String a1; // This can be a long text
String a2; // ej. above text with spelling corrections
String a3; // ej. above text with spelling corrections and an additional sentence
Diff diff = new Diff();
String differences_a1_a2 = Diff.getDifferences(a,changed_a);
String differences_a2_a3 = Diff.getDifferences(a,changed_a);
String[] diffs = new String[]{a,differences_a1_a2,differences_a2_a3};
String new_a3 = Diff.build(diffs);
a3.equals(new_a3); // this is true
This library seems to do the trick: google-diff-match-patch. It can create a patch string from differences and allow to reapply the patch.
edit: Another solution might be to https://code.google.com/p/java-diff-utils/
Apache Commons has String diff
org.apache.commons.lang.StringUtils
StringUtils.difference("foobar", "foo");
As Torsten Says you can use
org.apache.commons.lang.StringUtils;
System.err.println(StringUtils.getLevenshteinDistance("foobar", "bar"));
The java diff utills library might be useful.
If you need to deal with differences between big amounts of data and have the differences efficiently compressed, you could try a Java implementation of xdelta, which in turn implements RFC 3284 (VCDIFF) for binary diffs (should work with strings too).

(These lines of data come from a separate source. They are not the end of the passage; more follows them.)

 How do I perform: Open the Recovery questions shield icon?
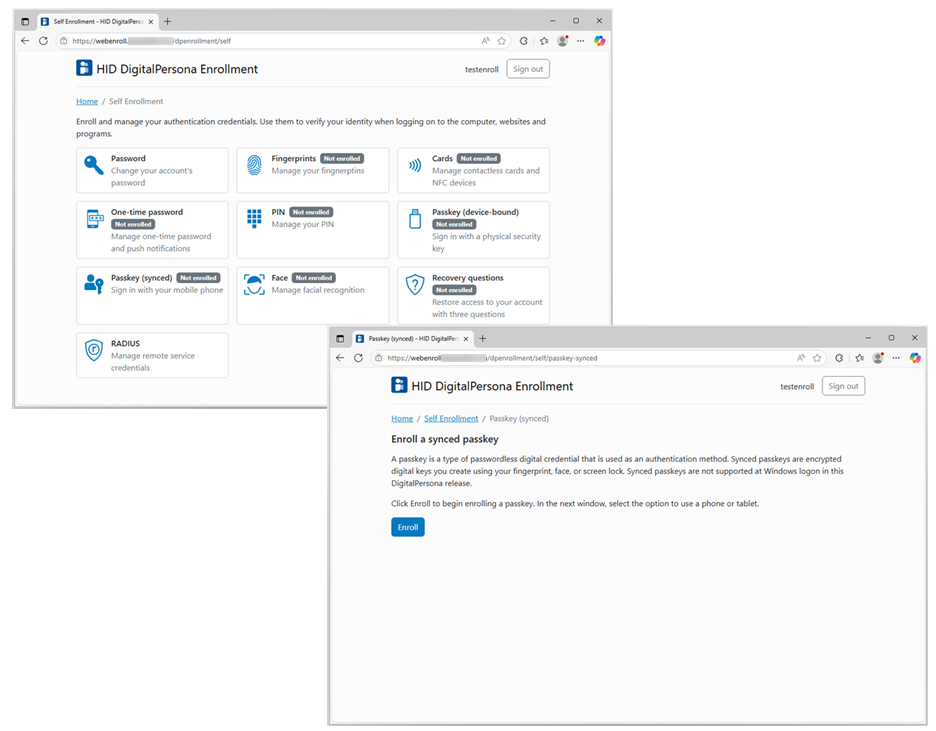pyautogui.click(x=415, y=285)
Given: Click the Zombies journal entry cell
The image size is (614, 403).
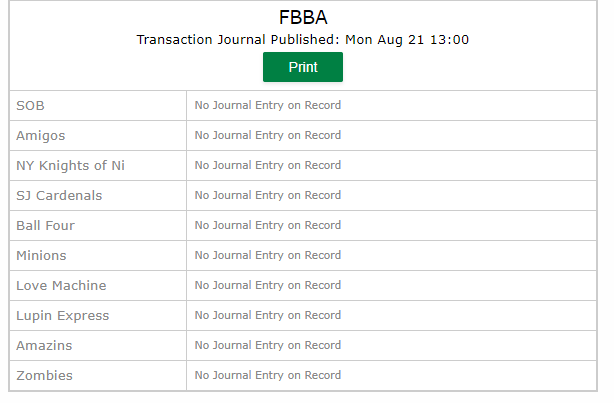Looking at the screenshot, I should 392,376.
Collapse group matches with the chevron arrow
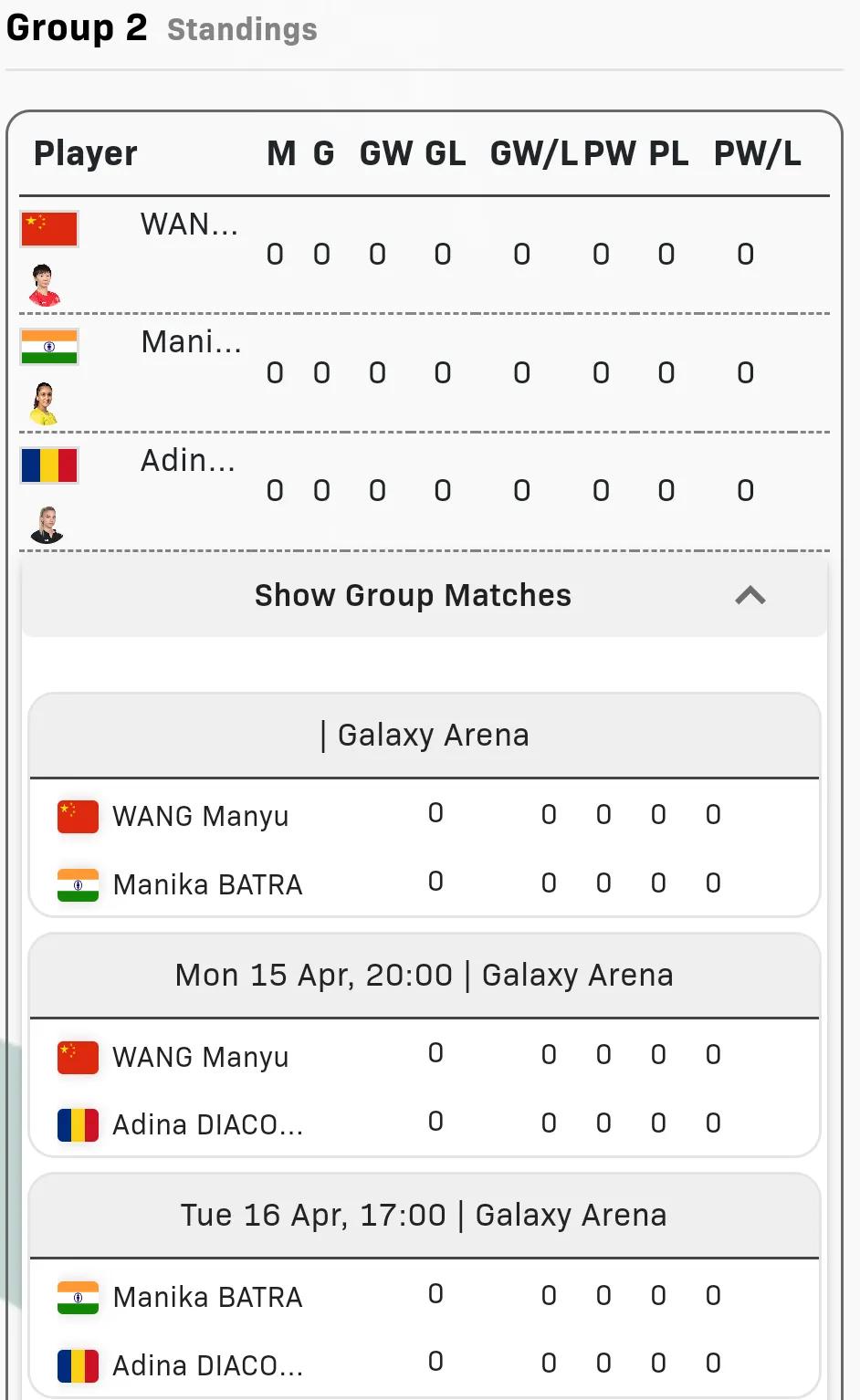860x1400 pixels. [750, 596]
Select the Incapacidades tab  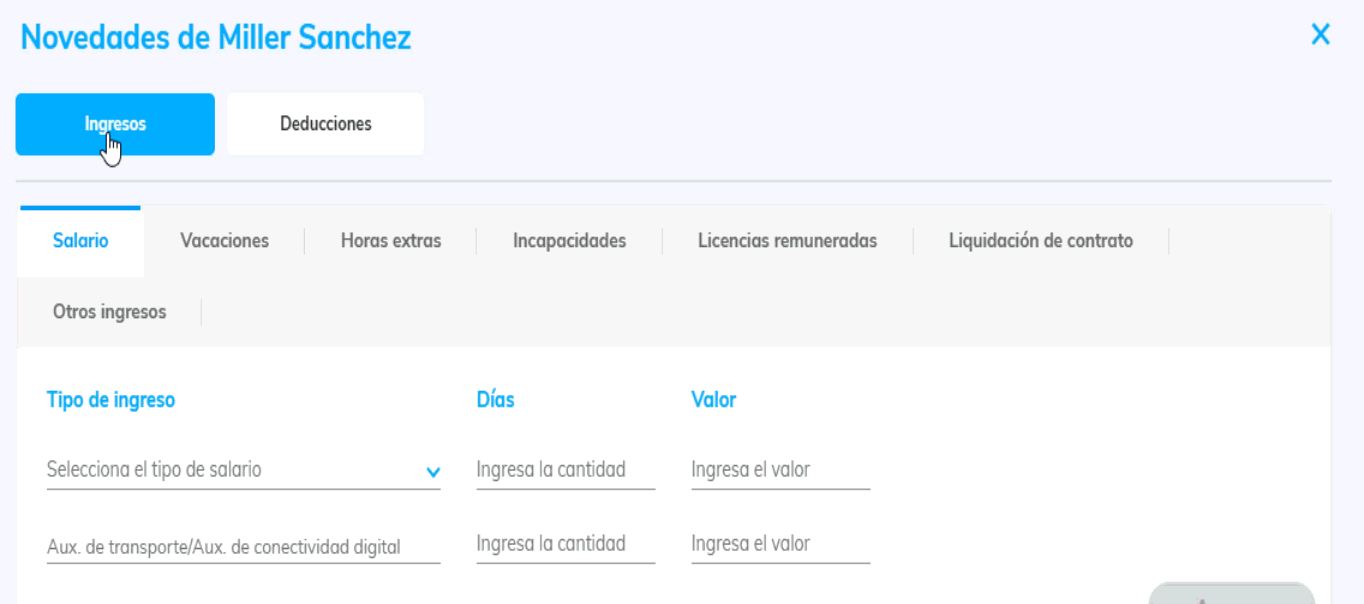569,241
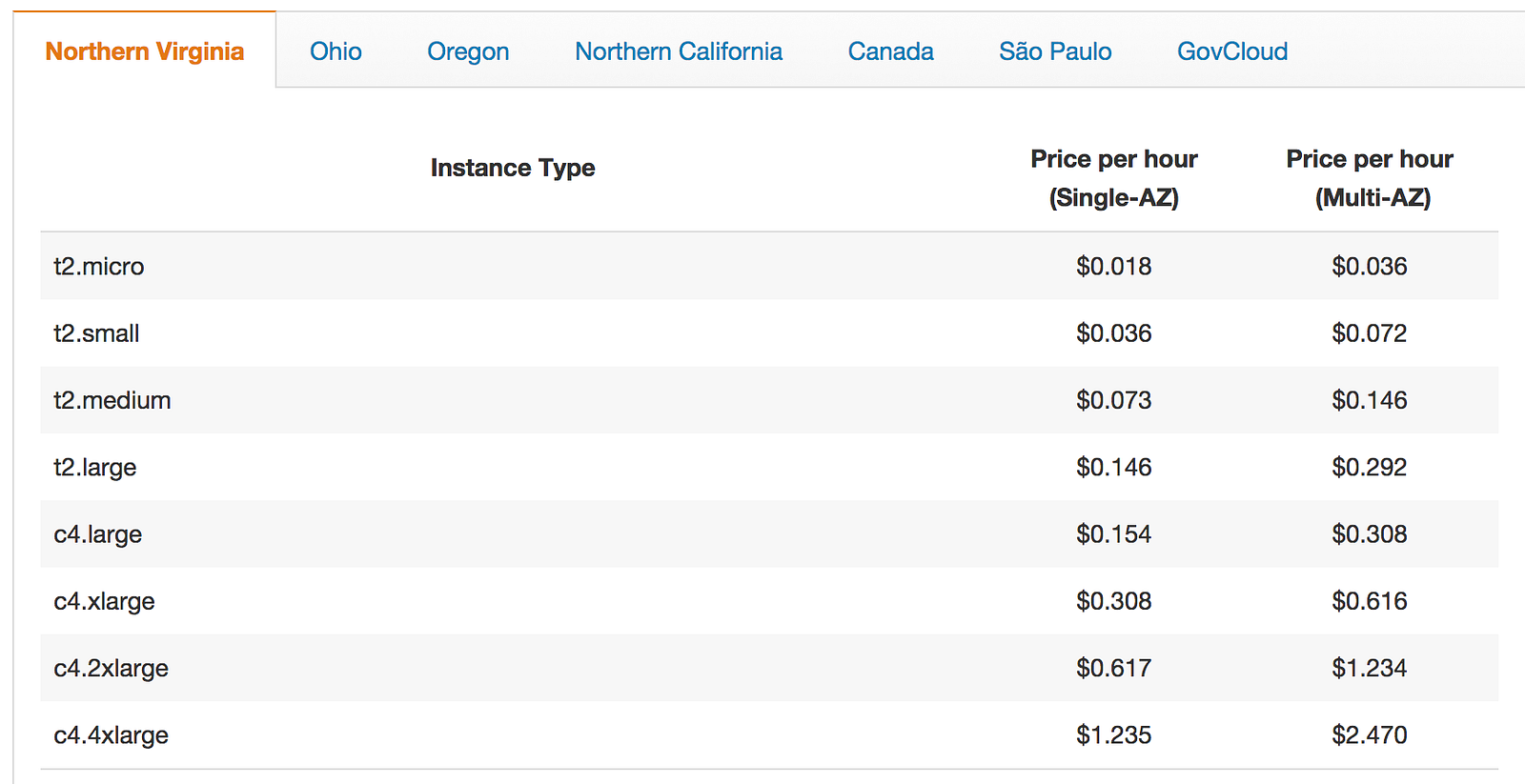
Task: Click the c4.large Multi-AZ price $0.308
Action: tap(1370, 534)
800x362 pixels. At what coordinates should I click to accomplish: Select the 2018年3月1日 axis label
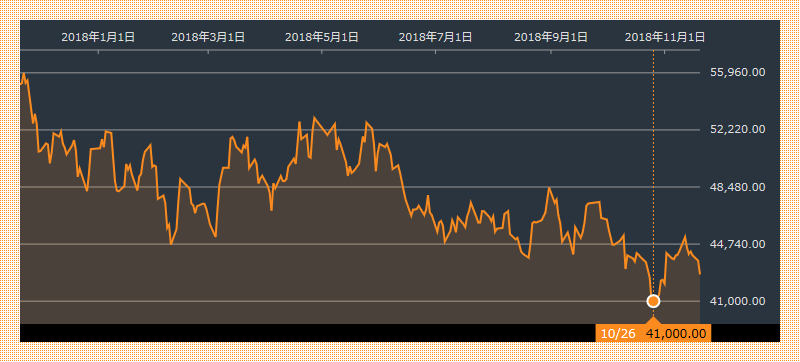208,37
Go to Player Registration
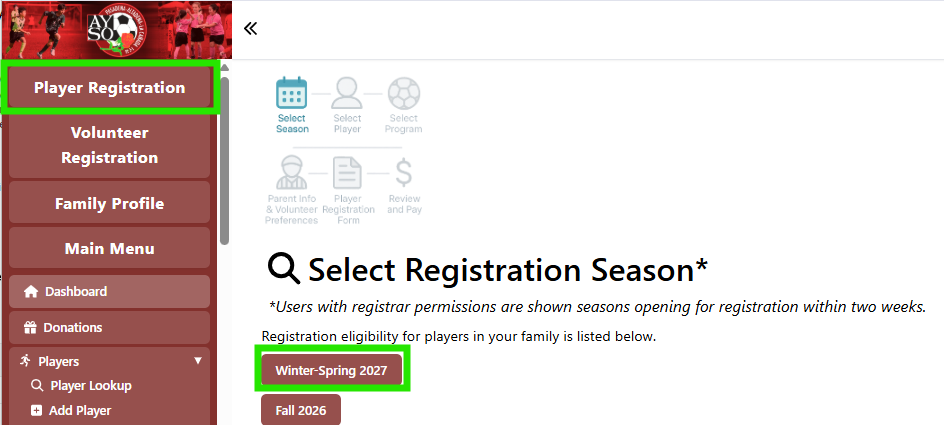Viewport: 944px width, 425px height. (x=110, y=87)
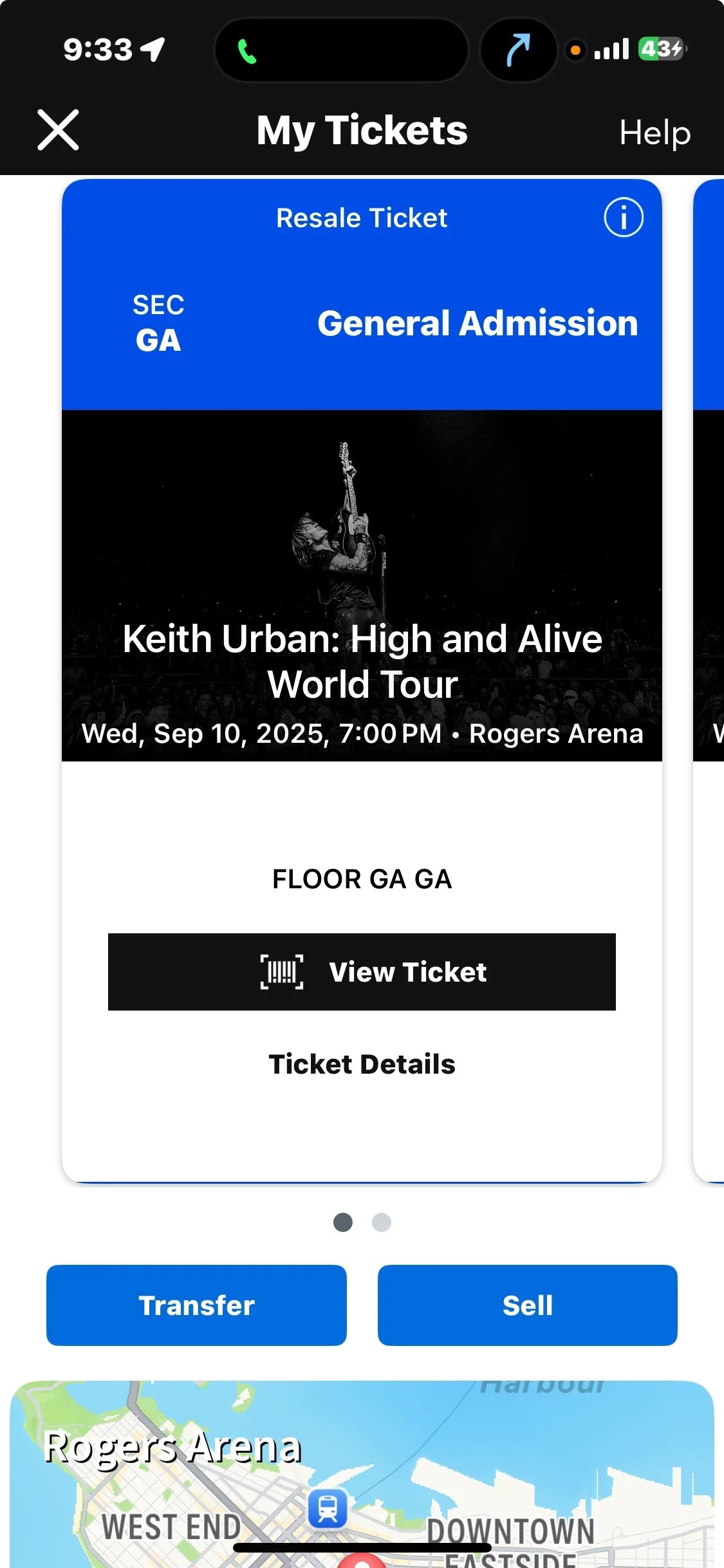Tap the battery indicator in the status bar
Image resolution: width=724 pixels, height=1568 pixels.
tap(662, 49)
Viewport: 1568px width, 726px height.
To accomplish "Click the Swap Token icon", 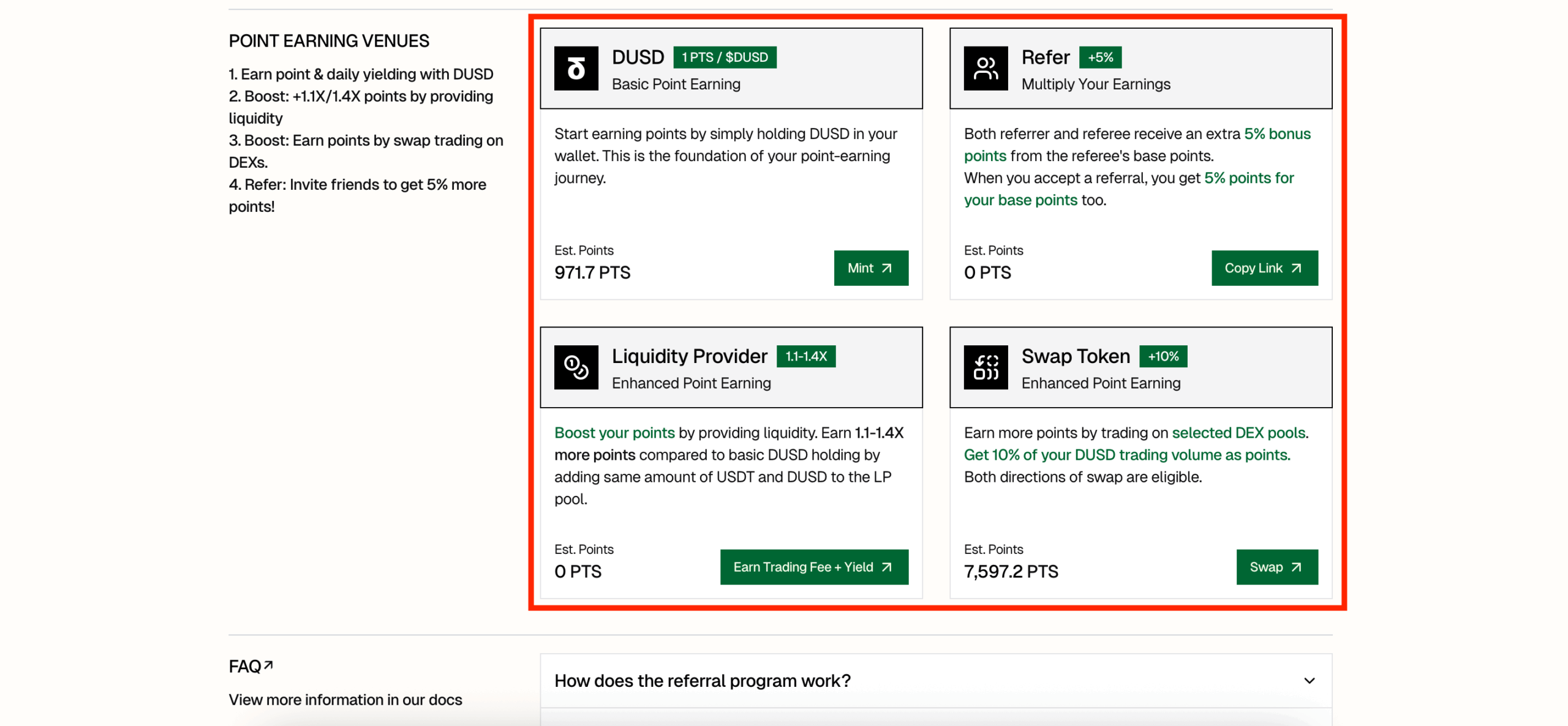I will (986, 367).
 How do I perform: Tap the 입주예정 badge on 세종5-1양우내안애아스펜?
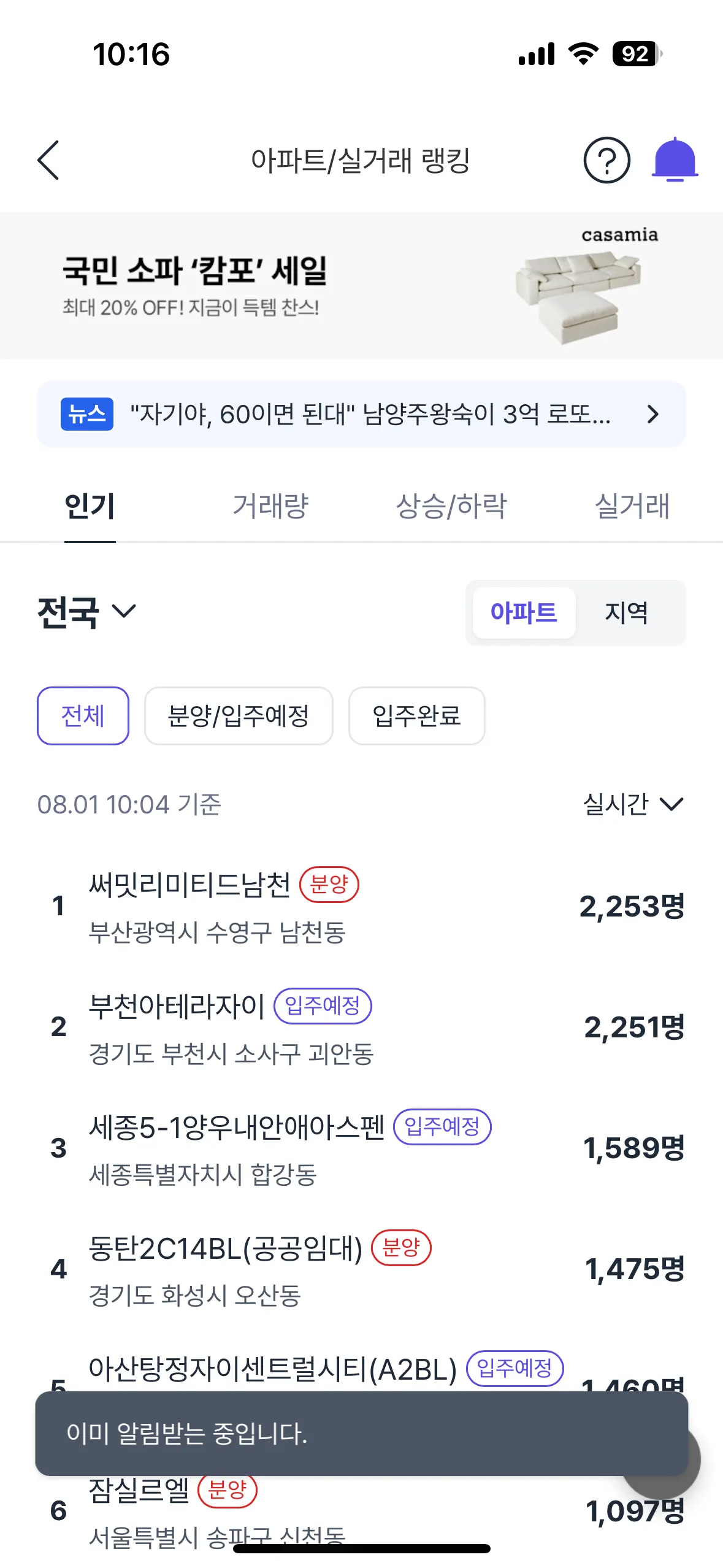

Use the Levenshtein distance and extract the edit logs from the matrix the algorithm builds up. The Wikipedia article links to a couple of implementations, I'm sure there's a Java implementation among in.
Levenshtein is a special case of the Longest Common Subsequence algorithm, you might also want to have a look at that.
public class Stringdiff {
public static void main(String args[]){
System.out.println(strcheck("sum","sumsum"));
}
public static String strcheck(String str1,String str2){
if(Math.abs((str1.length()-str2.length()))==-1){
return "Invalid";
}
int num=diffcheck1(str1, str2);
if(num==-1){
return "Empty";
}
if(str1.length()>str2.length()){
return str1.substring(num);
}
else{
return str2.substring(num);
}
}
public static int diffcheck1(String str1,String str2)
{
int i;
String str;
String strn;
if(str1.length()>str2.length()){
str=str1;
strn=str2;
}
else{
str=str2;
strn=str1;
}
for(i=0;i<str.length() && i<strn.length();i++){
if(str1.charAt(i)!=str2.charAt(i)){
return i;
}
}
if(i<str1.length()||i<str2.length()){
return i;
}
return -1;
}
}